• **EXERCISE OBJECTIVE**
Starting at the line with "Врачи и учреждения (67, 1719)" and going on through the line with "Сообщить об ошибке (340, 665)", reproduce each line in the records below exactly and nothing more.

• **EXTRACTED MATERIAL**
☆ ☆ ☆ ☆ ☆
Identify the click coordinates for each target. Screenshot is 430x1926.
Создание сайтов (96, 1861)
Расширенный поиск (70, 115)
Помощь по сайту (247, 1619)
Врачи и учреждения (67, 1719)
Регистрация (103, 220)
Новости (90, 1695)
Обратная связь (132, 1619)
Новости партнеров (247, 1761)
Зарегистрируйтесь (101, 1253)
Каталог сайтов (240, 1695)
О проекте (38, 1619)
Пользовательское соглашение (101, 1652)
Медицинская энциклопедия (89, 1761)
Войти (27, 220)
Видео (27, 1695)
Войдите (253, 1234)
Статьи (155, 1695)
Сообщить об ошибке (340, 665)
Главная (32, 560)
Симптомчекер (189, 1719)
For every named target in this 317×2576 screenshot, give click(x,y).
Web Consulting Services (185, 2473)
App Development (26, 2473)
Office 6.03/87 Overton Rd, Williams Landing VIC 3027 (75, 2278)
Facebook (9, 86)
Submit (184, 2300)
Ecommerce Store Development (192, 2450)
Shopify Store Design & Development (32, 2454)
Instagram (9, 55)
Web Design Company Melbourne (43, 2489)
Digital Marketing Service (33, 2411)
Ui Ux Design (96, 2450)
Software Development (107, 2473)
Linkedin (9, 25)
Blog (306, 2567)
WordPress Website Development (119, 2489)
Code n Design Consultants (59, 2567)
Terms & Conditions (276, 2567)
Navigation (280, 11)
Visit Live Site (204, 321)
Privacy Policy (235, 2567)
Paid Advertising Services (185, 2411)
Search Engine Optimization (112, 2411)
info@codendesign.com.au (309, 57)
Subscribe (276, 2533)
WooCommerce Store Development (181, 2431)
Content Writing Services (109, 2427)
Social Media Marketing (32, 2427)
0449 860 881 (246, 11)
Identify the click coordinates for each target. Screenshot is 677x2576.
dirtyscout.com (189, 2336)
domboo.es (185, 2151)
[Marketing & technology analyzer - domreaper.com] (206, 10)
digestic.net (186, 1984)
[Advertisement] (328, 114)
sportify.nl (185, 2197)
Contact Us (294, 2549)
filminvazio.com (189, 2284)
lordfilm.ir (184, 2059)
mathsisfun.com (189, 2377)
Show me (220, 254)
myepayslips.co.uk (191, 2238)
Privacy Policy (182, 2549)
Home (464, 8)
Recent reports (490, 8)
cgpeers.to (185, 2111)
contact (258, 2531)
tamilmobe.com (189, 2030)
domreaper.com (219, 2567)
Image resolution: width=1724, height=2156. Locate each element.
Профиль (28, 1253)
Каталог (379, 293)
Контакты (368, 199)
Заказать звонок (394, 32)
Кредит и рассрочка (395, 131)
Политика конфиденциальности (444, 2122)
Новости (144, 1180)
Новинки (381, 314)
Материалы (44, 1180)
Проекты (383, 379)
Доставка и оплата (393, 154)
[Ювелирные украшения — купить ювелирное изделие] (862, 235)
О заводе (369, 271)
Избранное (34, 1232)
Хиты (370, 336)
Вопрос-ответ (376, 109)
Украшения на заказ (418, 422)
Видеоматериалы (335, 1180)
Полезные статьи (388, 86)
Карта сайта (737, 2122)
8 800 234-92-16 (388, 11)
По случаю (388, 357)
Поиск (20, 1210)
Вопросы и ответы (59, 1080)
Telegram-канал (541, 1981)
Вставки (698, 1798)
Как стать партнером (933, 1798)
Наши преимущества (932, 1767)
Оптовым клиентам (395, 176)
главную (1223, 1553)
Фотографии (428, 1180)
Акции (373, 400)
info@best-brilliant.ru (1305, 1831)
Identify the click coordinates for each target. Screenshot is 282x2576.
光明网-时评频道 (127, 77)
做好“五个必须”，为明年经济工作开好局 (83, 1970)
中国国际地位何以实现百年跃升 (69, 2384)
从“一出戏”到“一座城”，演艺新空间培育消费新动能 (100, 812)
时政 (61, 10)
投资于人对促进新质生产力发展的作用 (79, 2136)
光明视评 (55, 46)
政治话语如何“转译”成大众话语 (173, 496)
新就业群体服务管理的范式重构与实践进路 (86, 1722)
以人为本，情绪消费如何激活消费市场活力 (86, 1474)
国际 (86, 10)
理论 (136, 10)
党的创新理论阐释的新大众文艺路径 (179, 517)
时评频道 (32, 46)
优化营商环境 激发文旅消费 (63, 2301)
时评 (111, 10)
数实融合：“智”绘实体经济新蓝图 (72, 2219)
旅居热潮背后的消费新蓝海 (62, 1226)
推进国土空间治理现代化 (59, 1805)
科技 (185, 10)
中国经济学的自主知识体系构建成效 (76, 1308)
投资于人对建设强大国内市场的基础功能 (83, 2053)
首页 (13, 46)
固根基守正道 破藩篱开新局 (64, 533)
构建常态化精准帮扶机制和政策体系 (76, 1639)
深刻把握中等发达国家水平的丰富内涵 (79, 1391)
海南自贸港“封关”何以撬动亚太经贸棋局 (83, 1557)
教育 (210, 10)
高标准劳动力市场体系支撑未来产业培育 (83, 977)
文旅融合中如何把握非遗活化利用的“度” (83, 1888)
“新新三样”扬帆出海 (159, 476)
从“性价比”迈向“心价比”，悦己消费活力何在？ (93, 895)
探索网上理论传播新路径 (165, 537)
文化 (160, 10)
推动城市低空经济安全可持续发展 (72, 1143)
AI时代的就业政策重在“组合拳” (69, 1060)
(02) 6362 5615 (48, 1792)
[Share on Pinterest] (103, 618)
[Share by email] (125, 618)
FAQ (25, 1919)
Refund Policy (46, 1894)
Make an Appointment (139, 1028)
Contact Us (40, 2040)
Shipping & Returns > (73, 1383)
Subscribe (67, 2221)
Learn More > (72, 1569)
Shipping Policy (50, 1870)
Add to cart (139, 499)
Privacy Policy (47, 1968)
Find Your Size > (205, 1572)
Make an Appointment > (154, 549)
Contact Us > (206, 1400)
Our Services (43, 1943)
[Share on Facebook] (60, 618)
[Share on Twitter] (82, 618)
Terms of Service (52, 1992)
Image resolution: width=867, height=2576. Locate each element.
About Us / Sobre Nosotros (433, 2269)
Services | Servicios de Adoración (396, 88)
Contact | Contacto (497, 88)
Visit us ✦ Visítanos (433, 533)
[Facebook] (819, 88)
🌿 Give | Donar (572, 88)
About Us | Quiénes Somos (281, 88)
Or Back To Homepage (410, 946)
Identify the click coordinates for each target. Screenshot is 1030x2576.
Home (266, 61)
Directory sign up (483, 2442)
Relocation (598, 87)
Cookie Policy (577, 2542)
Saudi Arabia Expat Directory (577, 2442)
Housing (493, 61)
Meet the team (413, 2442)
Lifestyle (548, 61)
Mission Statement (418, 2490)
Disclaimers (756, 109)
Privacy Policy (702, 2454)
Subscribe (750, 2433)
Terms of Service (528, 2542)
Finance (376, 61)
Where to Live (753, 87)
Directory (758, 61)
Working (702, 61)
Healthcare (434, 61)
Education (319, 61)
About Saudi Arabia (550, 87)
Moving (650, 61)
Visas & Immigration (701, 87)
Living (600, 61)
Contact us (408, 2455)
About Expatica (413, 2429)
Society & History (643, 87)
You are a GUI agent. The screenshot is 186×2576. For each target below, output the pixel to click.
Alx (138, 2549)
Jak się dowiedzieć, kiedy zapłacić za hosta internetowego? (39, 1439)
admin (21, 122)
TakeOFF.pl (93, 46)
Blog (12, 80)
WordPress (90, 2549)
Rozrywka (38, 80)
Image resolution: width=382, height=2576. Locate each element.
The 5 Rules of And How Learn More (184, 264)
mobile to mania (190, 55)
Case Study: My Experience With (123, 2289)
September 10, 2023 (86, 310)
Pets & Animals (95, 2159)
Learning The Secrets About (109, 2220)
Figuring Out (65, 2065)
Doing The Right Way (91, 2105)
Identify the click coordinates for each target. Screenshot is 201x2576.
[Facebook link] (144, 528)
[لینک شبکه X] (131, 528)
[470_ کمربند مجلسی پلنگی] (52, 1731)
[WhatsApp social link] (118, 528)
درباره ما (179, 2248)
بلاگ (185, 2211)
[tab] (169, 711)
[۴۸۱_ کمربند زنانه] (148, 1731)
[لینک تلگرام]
☆ ☆ ☆ ☆ ☆
• **SOLUTION**
Врачи и учреждения (67, 1719)
Регистрация (103, 220)
Новости (90, 1695)
Обратная связь (132, 1619)
Новости партнеров (247, 1761)
Зарегистрируйтесь (101, 1253)
Каталог сайтов (240, 1695)
О проекте (38, 1619)
Пользовательское соглашение (101, 1652)
Медицинская энциклопедия (89, 1761)
Войти (27, 220)
Видео (27, 1695)
Войдите (253, 1234)
Статьи (155, 1695)
Сообщить об ошибке (340, 665)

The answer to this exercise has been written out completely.